**Task prompt**
Every line from the one holding "Image resolution: width=352" through the final line of the entries is to be reproduced exactly, and no other line.

**Materials provided**
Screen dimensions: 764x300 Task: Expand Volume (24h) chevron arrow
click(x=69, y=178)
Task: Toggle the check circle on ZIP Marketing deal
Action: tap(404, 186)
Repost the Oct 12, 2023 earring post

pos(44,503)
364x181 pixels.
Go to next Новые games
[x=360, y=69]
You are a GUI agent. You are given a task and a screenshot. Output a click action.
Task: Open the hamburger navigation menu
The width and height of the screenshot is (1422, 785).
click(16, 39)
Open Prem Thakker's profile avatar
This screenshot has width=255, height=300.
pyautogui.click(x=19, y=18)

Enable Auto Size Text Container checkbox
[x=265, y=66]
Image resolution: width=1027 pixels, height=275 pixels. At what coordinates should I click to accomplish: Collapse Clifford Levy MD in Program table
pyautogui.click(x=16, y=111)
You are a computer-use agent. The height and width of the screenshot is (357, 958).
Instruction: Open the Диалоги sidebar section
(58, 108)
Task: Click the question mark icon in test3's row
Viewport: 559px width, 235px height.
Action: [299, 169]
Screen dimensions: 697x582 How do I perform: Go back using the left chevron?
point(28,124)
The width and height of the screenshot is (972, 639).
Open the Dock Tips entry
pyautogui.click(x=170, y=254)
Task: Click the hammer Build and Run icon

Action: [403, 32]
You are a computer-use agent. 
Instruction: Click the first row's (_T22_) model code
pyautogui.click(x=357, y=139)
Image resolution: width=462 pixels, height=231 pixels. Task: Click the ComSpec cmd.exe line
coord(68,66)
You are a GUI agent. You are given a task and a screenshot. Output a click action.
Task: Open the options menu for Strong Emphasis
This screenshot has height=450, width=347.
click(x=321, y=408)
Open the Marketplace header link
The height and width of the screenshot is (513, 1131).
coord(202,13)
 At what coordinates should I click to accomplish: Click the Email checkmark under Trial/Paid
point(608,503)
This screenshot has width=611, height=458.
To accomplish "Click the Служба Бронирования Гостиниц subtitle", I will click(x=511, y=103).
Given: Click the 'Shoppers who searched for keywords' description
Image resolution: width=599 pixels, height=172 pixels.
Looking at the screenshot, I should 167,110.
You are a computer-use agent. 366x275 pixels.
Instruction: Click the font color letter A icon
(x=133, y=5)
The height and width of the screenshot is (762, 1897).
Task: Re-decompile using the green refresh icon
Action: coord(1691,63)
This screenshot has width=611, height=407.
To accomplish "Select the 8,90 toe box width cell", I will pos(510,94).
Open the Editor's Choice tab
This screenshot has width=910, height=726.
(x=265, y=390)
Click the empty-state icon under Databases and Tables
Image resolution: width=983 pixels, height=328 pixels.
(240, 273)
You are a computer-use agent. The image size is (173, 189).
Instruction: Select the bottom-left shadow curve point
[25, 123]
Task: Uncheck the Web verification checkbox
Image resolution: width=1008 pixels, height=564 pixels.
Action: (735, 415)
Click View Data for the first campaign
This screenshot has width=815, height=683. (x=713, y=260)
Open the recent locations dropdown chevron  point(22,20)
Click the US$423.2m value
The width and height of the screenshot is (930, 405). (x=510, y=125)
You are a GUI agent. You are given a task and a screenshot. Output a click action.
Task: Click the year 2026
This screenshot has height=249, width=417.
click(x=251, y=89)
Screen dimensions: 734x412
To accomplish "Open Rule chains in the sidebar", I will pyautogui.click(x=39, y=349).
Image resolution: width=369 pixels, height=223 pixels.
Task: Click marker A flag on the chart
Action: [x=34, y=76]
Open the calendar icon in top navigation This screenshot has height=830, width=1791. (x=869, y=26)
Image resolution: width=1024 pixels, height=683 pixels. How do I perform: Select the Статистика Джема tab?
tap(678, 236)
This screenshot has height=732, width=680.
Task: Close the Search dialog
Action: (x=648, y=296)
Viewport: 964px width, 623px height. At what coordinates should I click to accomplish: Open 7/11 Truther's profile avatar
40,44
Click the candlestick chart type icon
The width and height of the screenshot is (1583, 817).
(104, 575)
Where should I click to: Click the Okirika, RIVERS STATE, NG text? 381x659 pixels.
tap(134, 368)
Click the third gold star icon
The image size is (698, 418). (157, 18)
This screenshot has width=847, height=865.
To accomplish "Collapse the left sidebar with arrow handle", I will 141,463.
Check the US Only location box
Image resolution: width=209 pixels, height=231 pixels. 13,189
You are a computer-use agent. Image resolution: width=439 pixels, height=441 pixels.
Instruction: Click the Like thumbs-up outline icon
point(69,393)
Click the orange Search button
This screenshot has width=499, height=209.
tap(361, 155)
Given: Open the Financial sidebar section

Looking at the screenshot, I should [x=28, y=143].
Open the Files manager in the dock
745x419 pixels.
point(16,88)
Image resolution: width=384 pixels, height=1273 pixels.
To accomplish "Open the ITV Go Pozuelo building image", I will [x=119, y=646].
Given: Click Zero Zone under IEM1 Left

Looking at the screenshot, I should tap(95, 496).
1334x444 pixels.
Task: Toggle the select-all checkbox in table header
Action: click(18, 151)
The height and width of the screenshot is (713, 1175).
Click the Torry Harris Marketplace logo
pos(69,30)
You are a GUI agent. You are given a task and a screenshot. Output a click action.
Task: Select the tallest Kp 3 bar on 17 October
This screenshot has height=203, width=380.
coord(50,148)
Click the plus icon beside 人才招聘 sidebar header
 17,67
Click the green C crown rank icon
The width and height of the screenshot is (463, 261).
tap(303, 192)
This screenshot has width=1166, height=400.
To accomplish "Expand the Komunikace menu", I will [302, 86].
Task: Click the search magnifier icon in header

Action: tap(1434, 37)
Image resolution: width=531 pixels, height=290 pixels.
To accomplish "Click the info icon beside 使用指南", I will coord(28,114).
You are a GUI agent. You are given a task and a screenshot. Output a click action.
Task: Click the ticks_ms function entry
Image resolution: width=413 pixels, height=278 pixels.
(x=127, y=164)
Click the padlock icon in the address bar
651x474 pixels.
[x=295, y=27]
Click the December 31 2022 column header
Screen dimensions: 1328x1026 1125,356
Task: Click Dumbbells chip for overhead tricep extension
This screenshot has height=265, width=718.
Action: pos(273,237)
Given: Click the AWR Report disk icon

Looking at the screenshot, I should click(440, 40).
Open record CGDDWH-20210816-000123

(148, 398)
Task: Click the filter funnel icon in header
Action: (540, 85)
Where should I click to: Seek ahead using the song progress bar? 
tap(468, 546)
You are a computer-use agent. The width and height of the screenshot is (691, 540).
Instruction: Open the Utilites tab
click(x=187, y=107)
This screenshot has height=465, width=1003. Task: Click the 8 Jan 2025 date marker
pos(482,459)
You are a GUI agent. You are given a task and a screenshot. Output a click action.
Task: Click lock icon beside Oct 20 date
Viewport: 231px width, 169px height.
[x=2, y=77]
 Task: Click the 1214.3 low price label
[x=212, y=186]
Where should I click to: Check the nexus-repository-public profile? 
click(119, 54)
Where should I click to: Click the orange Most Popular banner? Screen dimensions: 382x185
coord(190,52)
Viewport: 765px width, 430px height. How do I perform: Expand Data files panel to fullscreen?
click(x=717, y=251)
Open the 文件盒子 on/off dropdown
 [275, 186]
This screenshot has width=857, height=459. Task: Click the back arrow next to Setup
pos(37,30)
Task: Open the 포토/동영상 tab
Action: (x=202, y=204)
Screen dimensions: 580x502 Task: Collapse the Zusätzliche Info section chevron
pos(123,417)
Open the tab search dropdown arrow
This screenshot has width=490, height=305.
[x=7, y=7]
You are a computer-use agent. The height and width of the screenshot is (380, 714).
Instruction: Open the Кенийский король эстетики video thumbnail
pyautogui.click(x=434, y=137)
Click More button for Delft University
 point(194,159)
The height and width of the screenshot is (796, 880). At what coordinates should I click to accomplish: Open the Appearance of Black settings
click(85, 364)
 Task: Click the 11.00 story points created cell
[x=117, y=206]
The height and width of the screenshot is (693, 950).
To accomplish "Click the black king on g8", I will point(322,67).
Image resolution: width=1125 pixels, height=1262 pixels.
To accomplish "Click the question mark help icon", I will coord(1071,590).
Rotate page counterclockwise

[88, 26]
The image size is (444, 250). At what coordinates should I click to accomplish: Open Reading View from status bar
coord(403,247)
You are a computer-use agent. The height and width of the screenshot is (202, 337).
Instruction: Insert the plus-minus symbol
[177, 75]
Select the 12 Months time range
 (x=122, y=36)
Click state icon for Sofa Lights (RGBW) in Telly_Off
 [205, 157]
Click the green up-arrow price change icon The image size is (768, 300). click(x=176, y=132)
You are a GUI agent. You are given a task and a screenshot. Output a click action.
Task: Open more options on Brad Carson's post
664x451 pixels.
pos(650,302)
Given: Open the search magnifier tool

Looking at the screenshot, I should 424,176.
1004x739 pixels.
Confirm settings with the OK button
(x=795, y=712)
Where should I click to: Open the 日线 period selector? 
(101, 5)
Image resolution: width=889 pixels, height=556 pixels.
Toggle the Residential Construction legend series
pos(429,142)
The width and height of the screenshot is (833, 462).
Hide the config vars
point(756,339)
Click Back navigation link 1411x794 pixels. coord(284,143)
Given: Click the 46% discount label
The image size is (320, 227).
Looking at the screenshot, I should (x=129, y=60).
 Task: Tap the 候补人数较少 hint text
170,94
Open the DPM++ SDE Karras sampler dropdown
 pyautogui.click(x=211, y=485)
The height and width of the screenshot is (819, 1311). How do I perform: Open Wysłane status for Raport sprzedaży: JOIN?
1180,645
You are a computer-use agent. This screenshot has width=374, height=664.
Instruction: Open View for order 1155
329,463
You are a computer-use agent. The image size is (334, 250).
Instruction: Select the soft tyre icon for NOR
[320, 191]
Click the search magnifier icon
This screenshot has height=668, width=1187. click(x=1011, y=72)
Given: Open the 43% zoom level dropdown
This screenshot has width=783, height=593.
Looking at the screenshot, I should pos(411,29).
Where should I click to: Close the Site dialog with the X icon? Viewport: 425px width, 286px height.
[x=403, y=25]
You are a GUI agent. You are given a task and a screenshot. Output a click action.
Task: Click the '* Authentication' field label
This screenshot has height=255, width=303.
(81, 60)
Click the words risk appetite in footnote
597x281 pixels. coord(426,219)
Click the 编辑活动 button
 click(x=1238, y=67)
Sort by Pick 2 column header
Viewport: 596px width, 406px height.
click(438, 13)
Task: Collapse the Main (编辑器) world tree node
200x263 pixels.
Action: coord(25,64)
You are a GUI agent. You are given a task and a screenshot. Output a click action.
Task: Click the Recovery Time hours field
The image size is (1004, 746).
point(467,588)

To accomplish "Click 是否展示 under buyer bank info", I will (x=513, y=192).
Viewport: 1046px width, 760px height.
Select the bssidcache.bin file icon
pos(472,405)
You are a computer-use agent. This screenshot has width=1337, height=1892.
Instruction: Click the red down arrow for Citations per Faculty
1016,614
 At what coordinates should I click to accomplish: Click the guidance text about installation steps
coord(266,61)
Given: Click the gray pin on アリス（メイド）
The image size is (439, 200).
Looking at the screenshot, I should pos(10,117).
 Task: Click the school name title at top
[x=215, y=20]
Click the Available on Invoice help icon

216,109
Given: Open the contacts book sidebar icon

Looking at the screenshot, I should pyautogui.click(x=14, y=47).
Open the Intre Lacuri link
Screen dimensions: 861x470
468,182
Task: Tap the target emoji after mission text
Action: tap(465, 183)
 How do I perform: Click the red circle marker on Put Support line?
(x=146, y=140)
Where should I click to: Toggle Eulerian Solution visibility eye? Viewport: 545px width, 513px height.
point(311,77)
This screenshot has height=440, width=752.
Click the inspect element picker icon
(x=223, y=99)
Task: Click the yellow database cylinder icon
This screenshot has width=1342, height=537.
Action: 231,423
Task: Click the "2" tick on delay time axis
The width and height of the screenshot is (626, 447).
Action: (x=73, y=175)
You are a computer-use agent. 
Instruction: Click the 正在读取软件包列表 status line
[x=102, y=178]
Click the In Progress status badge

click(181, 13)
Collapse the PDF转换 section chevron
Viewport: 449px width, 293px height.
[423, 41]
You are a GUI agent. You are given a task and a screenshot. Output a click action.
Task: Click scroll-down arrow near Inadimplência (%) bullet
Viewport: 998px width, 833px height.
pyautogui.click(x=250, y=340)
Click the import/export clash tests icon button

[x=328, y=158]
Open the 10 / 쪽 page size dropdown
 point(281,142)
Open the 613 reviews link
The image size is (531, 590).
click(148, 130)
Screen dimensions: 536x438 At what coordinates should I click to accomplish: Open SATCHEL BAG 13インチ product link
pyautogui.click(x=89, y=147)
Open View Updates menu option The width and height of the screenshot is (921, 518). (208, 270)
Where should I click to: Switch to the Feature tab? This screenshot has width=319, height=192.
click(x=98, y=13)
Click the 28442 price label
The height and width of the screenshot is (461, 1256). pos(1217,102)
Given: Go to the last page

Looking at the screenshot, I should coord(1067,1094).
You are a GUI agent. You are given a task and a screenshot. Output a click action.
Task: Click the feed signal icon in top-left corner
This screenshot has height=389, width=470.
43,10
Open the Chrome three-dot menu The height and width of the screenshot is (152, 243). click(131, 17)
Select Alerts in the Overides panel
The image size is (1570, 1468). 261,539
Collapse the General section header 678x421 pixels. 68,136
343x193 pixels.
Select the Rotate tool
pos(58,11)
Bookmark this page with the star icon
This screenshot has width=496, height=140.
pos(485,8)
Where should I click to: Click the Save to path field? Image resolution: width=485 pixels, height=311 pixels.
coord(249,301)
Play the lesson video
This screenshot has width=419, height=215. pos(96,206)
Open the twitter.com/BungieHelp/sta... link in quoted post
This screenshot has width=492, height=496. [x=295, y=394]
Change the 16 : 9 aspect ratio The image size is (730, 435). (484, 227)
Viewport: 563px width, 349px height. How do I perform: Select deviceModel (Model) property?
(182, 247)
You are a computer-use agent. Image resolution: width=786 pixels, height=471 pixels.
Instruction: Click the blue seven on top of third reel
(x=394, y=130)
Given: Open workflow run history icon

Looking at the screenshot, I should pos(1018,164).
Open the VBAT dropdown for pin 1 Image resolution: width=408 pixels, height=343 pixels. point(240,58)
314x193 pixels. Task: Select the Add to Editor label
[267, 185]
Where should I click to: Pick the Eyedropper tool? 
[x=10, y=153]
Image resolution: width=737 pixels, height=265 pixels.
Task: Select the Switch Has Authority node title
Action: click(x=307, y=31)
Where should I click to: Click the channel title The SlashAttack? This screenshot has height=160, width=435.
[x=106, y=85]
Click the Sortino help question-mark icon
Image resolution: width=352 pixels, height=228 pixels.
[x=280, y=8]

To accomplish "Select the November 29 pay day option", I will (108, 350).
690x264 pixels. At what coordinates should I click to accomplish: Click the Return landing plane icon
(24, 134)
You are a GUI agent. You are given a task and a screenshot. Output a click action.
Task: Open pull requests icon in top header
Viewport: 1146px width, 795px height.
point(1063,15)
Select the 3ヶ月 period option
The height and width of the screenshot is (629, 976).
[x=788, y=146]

**Response for this exercise**
Image resolution: width=352 pixels, height=228 pixels.
[x=280, y=8]

To accomplish "Select the November 29 pay day option", I will (108, 350).
690x264 pixels. At what coordinates should I click to accomplish: Click the Return landing plane icon
(24, 134)
You are a GUI agent. You are given a task and a screenshot. Output a click action.
Task: Open pull requests icon in top header
Viewport: 1146px width, 795px height.
point(1063,15)
Select the 3ヶ月 period option
The height and width of the screenshot is (629, 976).
[x=788, y=146]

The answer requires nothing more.